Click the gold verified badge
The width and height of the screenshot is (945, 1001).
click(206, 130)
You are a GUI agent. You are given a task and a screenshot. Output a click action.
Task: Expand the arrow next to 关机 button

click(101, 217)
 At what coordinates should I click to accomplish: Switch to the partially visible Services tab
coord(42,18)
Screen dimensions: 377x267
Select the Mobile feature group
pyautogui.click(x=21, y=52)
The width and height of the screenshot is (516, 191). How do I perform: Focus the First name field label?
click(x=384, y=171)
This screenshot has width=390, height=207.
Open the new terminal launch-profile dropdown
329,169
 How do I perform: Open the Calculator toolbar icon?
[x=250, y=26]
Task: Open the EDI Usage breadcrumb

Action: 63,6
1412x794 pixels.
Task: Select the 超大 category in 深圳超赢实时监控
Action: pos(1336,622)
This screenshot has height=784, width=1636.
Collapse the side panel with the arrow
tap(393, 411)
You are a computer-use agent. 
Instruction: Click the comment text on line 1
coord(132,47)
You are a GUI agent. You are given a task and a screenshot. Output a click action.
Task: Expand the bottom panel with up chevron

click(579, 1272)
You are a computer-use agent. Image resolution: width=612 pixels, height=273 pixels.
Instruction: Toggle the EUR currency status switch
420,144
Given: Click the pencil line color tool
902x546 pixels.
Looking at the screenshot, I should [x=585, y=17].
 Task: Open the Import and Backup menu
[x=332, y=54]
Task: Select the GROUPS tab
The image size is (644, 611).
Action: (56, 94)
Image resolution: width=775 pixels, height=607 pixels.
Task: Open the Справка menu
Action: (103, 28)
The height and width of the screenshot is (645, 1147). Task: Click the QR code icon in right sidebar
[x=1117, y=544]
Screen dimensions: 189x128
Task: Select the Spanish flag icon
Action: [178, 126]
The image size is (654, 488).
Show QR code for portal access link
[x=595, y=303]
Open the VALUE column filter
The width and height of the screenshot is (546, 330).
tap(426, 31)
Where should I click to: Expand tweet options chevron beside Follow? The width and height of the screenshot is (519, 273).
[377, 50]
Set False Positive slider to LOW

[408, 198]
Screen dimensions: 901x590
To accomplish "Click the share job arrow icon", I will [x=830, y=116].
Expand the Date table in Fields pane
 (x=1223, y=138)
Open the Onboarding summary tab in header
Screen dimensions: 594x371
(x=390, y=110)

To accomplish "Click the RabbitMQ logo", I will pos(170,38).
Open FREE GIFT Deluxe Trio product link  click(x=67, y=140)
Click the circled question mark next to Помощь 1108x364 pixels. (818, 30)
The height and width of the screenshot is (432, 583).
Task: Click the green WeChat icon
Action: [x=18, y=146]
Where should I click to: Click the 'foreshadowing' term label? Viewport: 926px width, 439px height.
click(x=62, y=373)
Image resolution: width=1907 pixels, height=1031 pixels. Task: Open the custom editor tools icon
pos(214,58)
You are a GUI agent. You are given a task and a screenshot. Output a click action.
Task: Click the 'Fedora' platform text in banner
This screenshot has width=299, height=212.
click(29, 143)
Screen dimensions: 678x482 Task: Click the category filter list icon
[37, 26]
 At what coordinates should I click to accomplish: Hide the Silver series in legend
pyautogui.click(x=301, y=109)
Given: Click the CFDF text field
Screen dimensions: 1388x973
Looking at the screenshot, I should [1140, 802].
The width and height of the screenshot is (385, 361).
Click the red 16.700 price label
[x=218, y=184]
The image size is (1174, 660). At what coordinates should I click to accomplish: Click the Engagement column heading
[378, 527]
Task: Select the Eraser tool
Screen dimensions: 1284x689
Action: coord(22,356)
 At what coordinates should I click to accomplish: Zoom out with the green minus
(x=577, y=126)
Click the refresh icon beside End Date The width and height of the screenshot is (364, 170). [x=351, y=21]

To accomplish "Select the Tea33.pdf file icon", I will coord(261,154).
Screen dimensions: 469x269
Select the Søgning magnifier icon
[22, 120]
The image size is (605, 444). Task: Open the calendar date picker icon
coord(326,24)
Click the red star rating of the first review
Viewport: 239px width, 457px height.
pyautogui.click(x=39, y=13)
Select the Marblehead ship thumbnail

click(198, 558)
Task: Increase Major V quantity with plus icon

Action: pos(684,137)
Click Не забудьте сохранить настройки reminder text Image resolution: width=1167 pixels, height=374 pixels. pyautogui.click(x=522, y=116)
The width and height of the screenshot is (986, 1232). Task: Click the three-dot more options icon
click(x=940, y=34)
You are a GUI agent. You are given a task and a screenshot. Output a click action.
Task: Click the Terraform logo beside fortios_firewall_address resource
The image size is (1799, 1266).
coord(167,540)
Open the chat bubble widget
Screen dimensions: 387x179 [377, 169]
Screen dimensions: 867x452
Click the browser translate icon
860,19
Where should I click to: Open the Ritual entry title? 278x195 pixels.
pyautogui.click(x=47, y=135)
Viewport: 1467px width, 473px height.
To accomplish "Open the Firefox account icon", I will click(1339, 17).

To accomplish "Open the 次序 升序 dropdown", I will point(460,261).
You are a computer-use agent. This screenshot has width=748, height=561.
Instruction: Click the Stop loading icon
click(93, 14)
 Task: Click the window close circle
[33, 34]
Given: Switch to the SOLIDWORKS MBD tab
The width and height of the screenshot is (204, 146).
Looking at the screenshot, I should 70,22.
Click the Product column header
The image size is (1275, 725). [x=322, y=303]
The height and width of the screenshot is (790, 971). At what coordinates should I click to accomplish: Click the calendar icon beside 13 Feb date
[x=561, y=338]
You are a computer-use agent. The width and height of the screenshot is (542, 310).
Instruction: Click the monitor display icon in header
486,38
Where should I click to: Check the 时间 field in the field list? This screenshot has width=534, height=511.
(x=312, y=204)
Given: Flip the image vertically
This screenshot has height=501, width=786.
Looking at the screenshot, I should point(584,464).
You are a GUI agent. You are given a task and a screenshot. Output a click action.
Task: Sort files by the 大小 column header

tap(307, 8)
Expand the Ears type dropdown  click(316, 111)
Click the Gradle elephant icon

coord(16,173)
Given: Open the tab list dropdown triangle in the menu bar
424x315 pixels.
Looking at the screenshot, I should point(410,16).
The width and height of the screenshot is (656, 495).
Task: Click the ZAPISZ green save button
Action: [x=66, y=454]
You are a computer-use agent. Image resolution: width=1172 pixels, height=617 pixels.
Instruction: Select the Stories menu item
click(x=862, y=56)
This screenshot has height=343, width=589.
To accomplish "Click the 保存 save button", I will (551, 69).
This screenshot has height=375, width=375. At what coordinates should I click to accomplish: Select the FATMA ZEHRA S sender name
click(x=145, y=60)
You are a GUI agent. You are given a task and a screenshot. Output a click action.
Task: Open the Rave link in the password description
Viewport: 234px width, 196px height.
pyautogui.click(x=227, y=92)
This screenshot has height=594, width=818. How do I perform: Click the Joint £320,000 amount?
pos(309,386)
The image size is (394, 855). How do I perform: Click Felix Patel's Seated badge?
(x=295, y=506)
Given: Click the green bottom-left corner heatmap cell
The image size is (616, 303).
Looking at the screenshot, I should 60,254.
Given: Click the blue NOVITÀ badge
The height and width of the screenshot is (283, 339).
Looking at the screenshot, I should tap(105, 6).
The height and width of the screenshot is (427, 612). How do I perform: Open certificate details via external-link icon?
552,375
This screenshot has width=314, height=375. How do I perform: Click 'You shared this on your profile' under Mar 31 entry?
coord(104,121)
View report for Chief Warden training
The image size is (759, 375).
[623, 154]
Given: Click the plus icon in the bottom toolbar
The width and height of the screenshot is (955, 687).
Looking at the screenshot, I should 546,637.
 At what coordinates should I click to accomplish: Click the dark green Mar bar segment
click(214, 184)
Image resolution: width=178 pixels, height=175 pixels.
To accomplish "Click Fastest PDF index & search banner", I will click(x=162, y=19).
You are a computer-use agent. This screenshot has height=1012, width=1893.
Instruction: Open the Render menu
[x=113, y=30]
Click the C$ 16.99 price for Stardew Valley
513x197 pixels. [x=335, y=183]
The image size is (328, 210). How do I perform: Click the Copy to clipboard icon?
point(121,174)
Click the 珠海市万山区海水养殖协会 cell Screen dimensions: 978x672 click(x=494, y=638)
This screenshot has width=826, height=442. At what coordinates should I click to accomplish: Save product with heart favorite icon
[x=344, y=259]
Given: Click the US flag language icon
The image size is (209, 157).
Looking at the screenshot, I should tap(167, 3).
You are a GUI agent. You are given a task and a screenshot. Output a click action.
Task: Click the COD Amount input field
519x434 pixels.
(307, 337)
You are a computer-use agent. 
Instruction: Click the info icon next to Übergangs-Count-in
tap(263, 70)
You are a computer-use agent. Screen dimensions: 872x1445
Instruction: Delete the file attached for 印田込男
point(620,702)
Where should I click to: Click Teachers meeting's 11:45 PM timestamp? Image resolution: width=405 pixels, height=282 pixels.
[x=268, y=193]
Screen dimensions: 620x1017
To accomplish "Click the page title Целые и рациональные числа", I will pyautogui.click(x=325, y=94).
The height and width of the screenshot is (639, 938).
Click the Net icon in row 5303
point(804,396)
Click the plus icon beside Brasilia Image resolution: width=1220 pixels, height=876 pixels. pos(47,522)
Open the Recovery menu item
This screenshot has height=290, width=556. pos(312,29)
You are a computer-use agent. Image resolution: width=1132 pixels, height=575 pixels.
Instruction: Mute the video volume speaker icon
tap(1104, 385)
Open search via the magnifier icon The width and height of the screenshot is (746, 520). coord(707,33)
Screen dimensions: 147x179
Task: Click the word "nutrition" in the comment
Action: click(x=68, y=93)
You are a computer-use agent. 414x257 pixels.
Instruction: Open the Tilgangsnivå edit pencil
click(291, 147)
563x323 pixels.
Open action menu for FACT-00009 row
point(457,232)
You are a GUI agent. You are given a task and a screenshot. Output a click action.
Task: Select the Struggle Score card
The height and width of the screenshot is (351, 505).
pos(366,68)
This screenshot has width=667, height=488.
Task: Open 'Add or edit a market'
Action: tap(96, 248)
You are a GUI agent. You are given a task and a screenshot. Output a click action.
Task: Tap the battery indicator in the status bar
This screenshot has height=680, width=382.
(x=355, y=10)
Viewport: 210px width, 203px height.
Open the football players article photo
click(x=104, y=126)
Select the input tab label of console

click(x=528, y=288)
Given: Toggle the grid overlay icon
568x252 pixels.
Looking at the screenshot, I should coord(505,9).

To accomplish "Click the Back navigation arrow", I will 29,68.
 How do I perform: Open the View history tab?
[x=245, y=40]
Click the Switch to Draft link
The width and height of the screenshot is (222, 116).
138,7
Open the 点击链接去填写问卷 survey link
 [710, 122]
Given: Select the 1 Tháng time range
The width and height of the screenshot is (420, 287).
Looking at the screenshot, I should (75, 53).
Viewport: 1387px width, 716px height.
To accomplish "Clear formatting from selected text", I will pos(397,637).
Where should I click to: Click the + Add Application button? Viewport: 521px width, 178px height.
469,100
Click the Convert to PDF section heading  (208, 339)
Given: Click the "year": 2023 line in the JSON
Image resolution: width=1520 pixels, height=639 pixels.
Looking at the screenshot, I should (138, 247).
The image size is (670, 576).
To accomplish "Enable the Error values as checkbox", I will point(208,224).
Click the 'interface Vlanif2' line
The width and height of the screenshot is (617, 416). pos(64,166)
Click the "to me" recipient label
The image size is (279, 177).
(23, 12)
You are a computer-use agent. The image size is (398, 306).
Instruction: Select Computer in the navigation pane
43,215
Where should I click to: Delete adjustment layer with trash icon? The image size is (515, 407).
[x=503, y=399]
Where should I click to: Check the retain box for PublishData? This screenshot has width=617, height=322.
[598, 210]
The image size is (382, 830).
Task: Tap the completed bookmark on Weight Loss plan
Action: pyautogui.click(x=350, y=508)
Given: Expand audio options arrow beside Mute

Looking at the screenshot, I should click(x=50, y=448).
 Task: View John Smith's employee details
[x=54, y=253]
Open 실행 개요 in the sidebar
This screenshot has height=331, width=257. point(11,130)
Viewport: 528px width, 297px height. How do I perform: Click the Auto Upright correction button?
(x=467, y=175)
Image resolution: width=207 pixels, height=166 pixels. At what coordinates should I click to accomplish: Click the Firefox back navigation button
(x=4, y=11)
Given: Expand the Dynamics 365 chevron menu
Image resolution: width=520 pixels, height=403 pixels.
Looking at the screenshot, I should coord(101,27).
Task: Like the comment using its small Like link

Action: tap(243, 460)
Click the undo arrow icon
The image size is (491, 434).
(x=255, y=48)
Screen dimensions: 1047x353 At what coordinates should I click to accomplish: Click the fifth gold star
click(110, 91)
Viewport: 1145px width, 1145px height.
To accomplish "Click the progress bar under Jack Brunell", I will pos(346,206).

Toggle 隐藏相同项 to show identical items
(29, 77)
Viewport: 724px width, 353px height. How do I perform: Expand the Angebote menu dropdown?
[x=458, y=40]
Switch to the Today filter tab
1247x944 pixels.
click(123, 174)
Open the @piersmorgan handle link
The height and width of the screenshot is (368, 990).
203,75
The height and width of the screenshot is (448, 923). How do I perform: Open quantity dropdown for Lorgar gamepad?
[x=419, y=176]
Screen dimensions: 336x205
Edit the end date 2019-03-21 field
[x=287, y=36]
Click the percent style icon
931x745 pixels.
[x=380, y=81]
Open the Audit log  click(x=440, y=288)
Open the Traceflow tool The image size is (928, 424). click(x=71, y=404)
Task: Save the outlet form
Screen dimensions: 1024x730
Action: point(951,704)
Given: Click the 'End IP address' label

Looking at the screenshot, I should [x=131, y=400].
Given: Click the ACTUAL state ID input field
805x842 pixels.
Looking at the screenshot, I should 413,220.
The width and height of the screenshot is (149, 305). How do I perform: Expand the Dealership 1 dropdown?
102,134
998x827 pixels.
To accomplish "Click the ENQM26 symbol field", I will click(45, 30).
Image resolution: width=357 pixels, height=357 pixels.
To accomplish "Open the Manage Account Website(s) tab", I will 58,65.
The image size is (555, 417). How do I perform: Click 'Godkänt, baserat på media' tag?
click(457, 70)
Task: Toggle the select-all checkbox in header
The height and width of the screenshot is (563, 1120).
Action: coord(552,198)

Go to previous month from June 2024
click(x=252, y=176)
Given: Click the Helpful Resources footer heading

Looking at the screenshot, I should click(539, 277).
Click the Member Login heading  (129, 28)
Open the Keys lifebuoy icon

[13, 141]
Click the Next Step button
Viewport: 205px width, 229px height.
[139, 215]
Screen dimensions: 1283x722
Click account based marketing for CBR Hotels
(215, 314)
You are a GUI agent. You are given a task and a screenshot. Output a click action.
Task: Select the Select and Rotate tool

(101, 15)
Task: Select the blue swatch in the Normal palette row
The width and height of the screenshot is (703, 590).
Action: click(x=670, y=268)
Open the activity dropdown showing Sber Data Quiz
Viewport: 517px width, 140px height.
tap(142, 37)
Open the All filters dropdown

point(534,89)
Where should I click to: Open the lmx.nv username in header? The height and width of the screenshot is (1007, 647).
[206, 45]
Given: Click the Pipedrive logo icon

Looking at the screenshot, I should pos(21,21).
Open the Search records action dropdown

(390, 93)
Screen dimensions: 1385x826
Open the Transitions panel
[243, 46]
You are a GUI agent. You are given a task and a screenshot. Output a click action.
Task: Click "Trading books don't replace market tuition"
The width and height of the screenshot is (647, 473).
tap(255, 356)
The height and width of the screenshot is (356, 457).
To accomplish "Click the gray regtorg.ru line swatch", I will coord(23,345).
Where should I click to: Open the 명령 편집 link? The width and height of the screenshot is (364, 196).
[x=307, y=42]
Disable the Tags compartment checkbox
^^^^^^^^^^^^^^^^
• Assigned task: Search the entries above for "blue". Return every line that has it.

• Your solution:
Given: Click the blue NOVITÀ badge
Task: Select the blue swatch in the Normal palette row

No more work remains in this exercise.